Heat erupted in Elizabeth’s cheeks at the sound of her mother arguing with the server. She risked a glance at Mr Darcy; he was watching the same exhibition with a stony countenance.
“Go now, while nobody is looking,” Elizabeth whispered.
He hesitated, perhaps unsure how to reconcile abandoning her with his earlier assertion to gentlemanly behaviour, but then Mrs Bennet made another absurd remark, and Elizabeth could bear it no longer.
“Please. If you go, I shall be able to give her your seat, and then she might desist.”
He acceded with a gracious nod. “As you wish. Good day, Miss Bennet.”
Elizabeth heaved a sigh of relief that was cut short when, instead of leaving the shop, Mr Darcy walked towards thecounter. Desperate to prevent her mother noticing him, she stood up and hastened to her.
“Mama, I have a table. You can wait for your friend with me.”
Mrs Bennet’s eyes widened, and her cheeks flushed pink. “Lizzy! What are you doing here?”

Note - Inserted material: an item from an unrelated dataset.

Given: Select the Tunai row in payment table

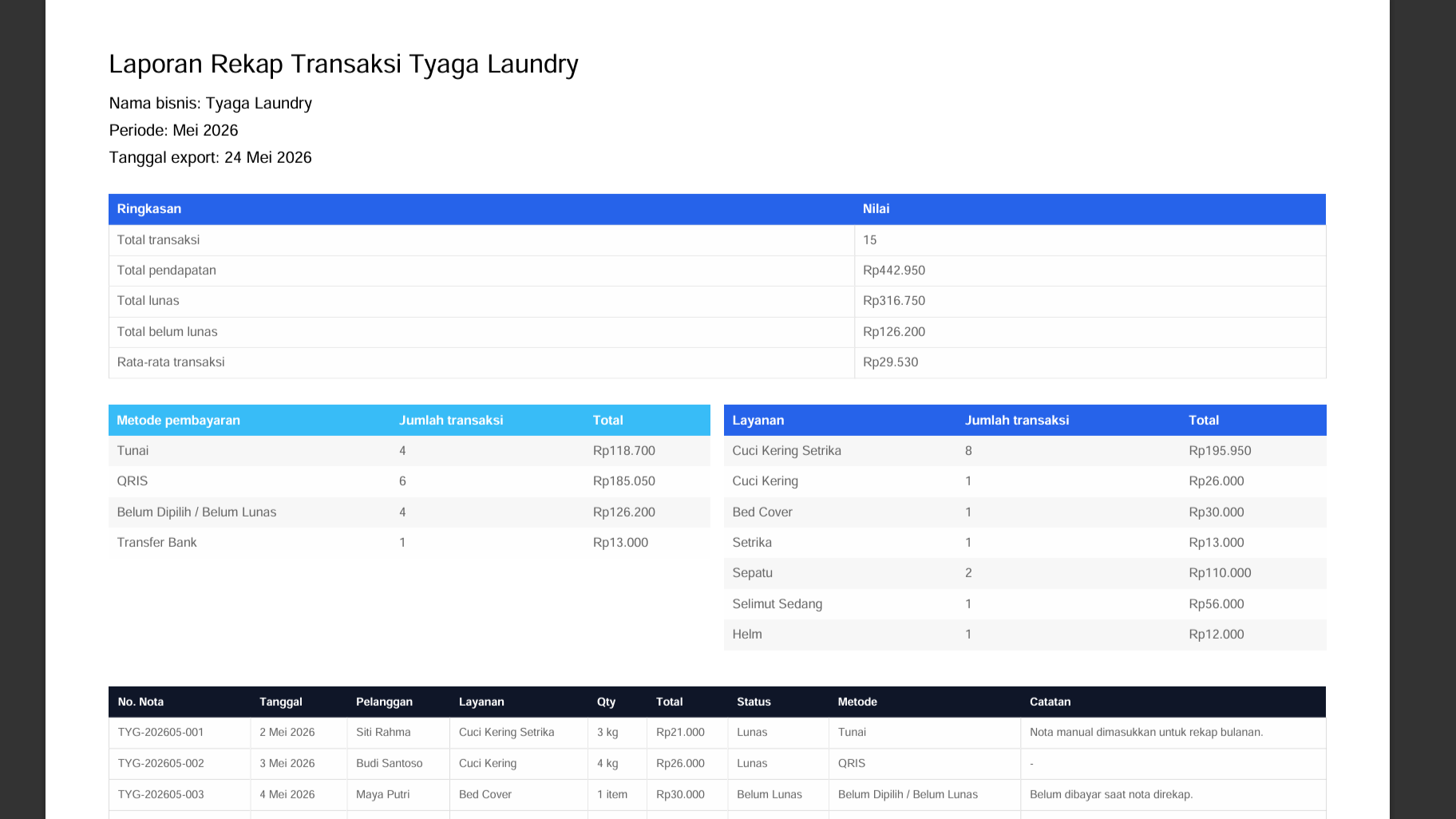Looking at the screenshot, I should tap(410, 451).
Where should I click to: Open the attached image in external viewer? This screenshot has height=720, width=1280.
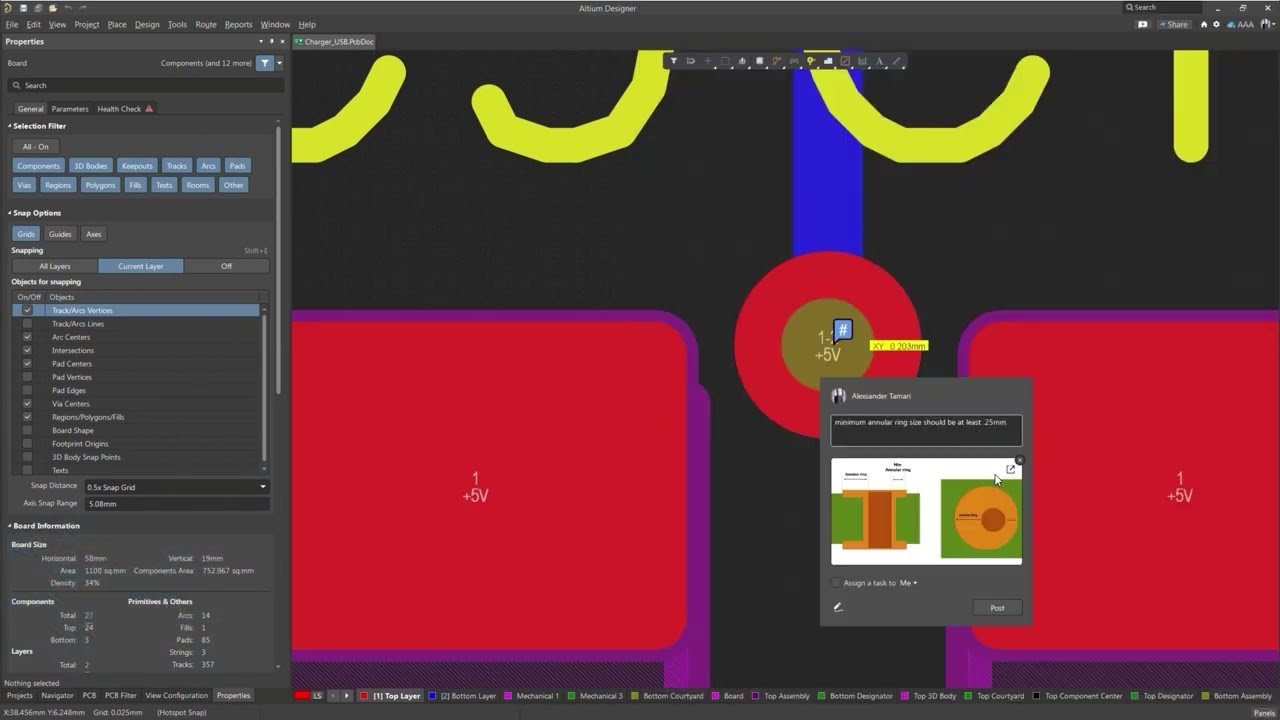click(1010, 469)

“Drinking tea. Pray, join me.”
“Have you been lying in wait to ambush me?”
“Mama, please. People are looking.”
“Why should I care? Is that not what everybody in London wants—to be looked at?”
“Yes, but preferably with admiration, if it can be so arranged. Come.” She took her mother by the arm and all but dragged her in that direction. She dared not look to see whether Mr Darcy was still watching. With any luck, he had left the building.
“You are welcome to sit at my table, madam—and your daughter with you,” said a man as they passed him. He was about Mr Darcy’s age but much more flamboyantly dressed, much less handsome, and wearing a lascivious grin.
Mrs Bennet paused to look at him but quickly turned her nose up and kept walking. “Then again, there are some people at whom it would be much better if the rest of us never had to look.”
Elizabeth assumed she had been the only person meant to hear this. Alas, Mrs Bennet had never mastered the art of discretion, and her clearly audible remark sent a ripple of gasps and murmurings around the nearest tables. She dived into her seat and gestured urgently for her mother to sit down. One of the servers had replaced Mr Darcy’s cup with a fresh one; Elizabeth filled it and pushed it across the table, then said softly, “You said you were going home.”
Mrs Bennet let out an impatient sigh. “If you are going to run on at me, I might as well go and sit with that obnoxious little dandy.”
“I am hardly running on at you. But I am worried. You have been lying to us all, and I cannot fathom why. I beg you would tell me what is going on.”
“Nothing is ‘going on’. I merely changed my mind about returning home last Saturday.”
“But you did not inform anyone. Papa has had to tell my sisters that you have taken ill and gone to the coast to recuperate.”